**Requirement**
Substitute "welcome" for "greeting" in the items from the line with "Where should I" through the end of the items, and reproduce only those lines with nothing else changed.

**Data records**

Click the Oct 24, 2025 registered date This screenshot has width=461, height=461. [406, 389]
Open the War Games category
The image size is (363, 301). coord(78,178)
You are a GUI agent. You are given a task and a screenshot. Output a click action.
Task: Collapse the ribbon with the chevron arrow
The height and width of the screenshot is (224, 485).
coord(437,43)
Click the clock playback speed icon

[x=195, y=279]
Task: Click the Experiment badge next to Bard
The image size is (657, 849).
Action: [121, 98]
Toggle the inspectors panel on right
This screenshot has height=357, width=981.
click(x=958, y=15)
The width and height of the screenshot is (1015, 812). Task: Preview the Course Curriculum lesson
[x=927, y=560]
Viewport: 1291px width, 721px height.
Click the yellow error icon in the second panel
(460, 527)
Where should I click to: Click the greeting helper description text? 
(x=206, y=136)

**Solution for this problem**
Where should I click to: Click the welcome helper description text? 
(x=206, y=136)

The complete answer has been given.